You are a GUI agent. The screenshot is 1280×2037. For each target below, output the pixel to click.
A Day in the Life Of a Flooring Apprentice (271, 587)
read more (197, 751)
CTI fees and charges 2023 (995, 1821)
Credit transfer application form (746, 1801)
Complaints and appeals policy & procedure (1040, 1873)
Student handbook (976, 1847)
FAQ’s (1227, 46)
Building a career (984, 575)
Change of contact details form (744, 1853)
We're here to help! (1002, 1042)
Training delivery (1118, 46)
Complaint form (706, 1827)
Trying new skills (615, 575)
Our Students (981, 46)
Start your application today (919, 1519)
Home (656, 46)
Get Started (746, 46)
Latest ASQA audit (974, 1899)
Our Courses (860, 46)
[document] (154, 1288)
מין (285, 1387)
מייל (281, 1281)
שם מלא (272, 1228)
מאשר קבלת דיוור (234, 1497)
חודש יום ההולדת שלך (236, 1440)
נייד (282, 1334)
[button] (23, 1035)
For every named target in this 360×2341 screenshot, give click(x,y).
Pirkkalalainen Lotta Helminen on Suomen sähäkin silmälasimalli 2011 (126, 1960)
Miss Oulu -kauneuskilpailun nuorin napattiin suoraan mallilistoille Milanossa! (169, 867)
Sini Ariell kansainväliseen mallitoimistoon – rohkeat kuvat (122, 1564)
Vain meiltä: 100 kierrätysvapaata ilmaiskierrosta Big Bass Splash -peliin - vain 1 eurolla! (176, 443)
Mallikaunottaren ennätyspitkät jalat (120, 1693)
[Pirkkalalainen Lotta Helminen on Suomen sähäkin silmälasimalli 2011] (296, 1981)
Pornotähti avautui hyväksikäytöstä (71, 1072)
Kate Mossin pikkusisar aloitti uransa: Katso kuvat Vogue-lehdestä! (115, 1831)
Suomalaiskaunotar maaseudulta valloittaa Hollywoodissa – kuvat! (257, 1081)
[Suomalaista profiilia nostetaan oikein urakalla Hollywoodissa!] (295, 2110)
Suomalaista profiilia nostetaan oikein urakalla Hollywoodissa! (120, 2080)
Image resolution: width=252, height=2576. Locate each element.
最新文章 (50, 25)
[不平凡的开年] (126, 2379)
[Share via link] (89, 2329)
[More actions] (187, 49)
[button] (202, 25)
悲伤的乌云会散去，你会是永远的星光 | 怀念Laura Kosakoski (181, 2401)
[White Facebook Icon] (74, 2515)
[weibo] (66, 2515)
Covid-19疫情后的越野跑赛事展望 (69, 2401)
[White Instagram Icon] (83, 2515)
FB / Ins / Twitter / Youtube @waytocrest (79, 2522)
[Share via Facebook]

Task details:
Pick every line containing the word "Lotta" out of the material, and copy those lines.

Exercise answer:
Pirkkalalainen Lotta Helminen on Suomen sähäkin silmälasimalli 2011 (126, 1960)
[Pirkkalalainen Lotta Helminen on Suomen sähäkin silmälasimalli 2011] (296, 1981)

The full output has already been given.